Transistors come in two flavors, NPN and PNP. The main difference is whether it is activated by a positive or negative signal. For our purposes, we're using An NPN as we'll activate it with a positive signal from the arduino. When you activate the P (B) leg, you are connecting a circuit between the two N (C & E) legs.

The connection will look something like this:
Key:
. (period) just for spacing, as this system does not like spaces
_ (underscore) or | (pipe) are wiring connections

..................ECU.......................TRANSISTOR
...............+|.....|-..............N (C).....P(B).....N(E)
Constant......|.....|____________|.........|........|
Voltage_____|...................................|........|____________Ground
....................................................|
Arduino D3___________________________|

 

[Ted]

I think I see where we may have a disconnect (put intended). The ECU has 3 pins related to the throttle - +8V, signal, and ground. These are all outputs, the ECU has a separate voltage to it that I have taken care of from the main battery. You've got ECU + and - in your graph. The way I understand the ECU, the +8V is only if the PWM generator (which Cat did not intend on being an Arduino) requires power.

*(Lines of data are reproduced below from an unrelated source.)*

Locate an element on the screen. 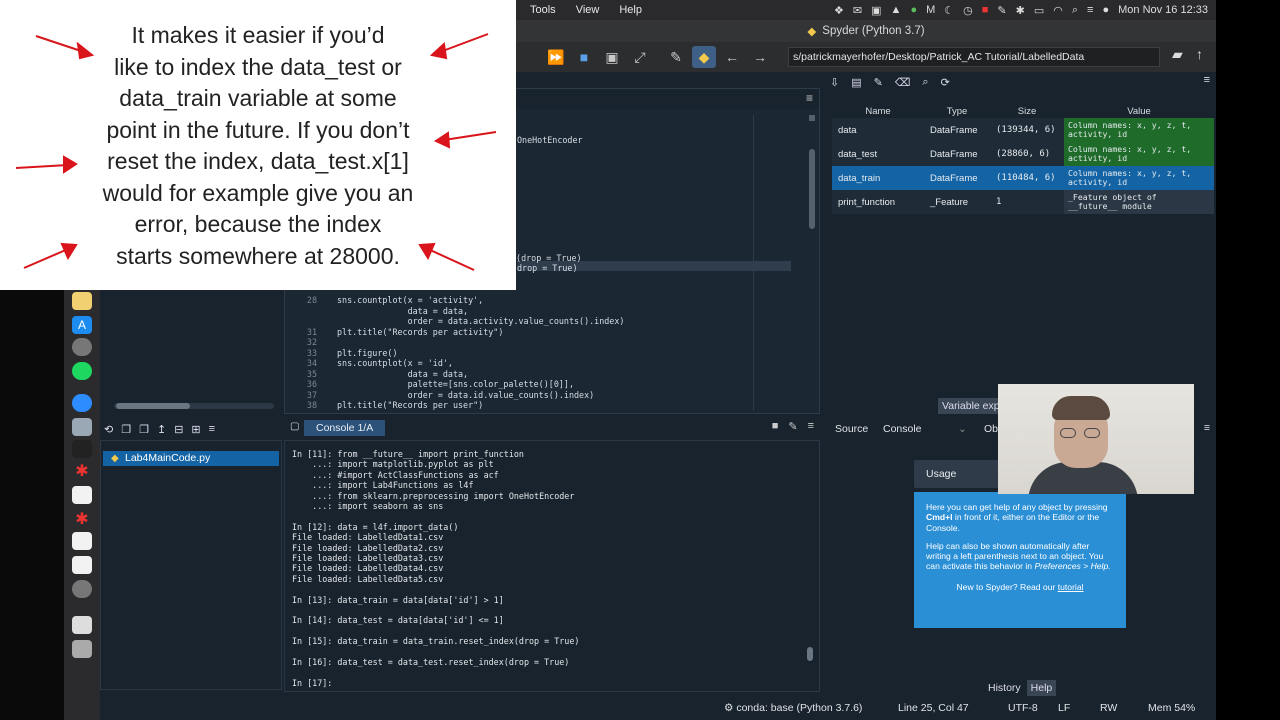 The width and height of the screenshot is (1280, 720). battery-icon: ▭ is located at coordinates (1039, 10).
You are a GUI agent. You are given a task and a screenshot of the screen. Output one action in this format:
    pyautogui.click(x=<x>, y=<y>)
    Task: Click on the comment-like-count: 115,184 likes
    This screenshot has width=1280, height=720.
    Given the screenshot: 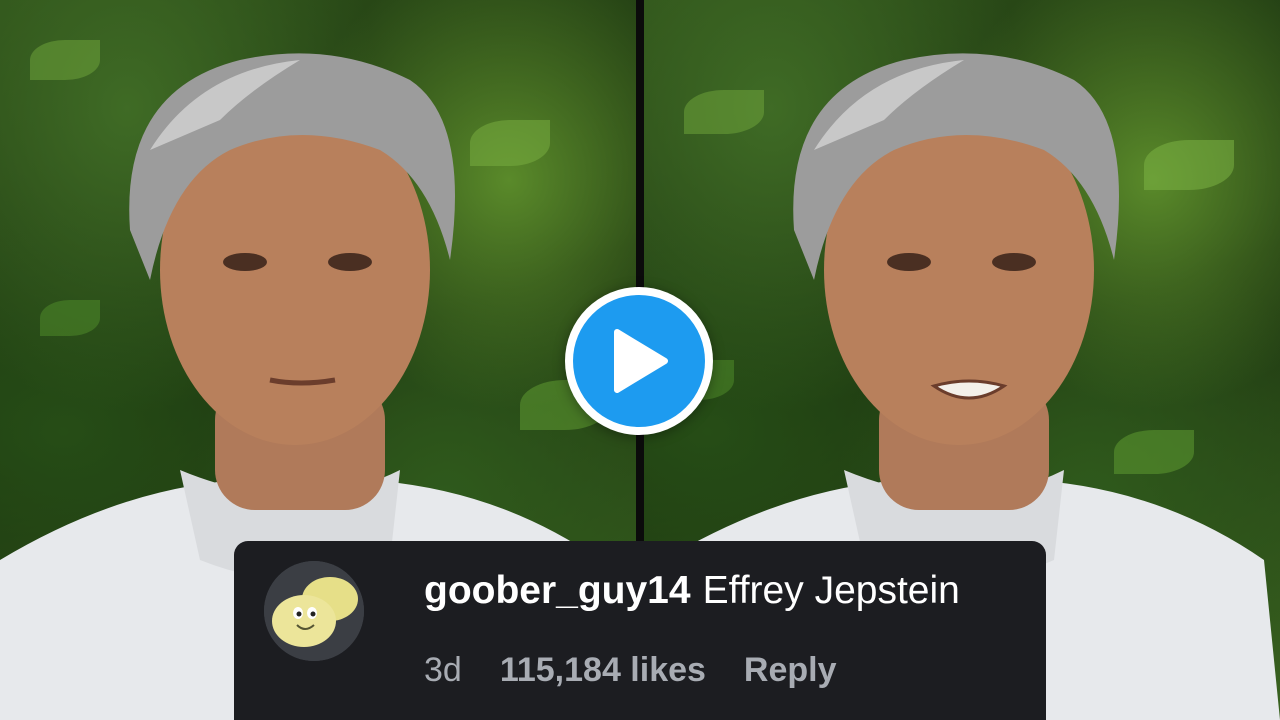 What is the action you would take?
    pyautogui.click(x=603, y=670)
    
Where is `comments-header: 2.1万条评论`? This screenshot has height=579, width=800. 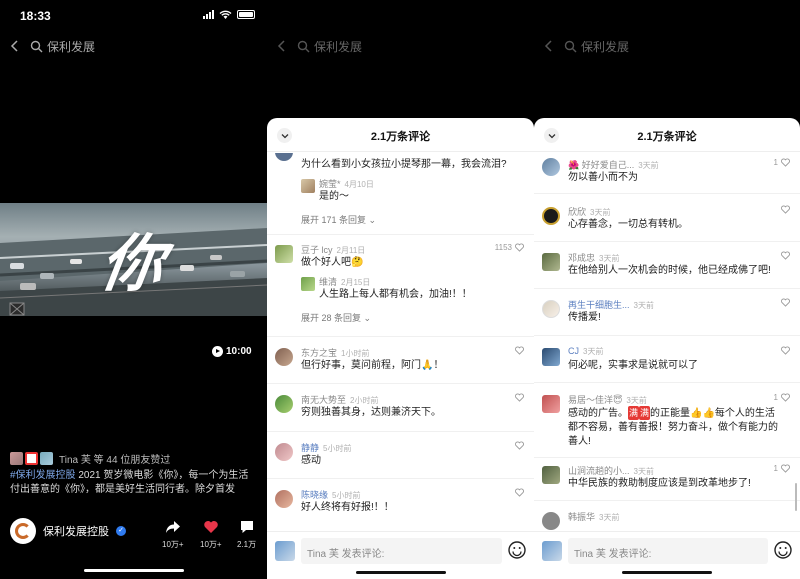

I don't know (and I haven't done a ohm-out to check) whether that throttle sensor ground is the same as or isolated from the main ground. I can check that easily enough. So rewriting what you've got in there for what I'm thinking:

..................ECU.......................TRANSISTOR
...............+|.....| Singal ..............N (C).....P(B).....N(E)
.......................|.....|____________|.........|........|
..........................................................|........|____________ECU - (ECU ground)
..........................................................|........|
Arduino PWM D3__________________________|........|
Arduino Signal Ground ___________________________|

Since the Arduino will work on 8V if I get rid of the bootloader eventually I could run the Arduino on the ECU+, but that will be a further goal.

 

[guest user]

Based on what you're describing, I think we're finally in sync. The only thing is there is no need to have the ground return to the ECU and the Arduino. The ECU ground would be enough.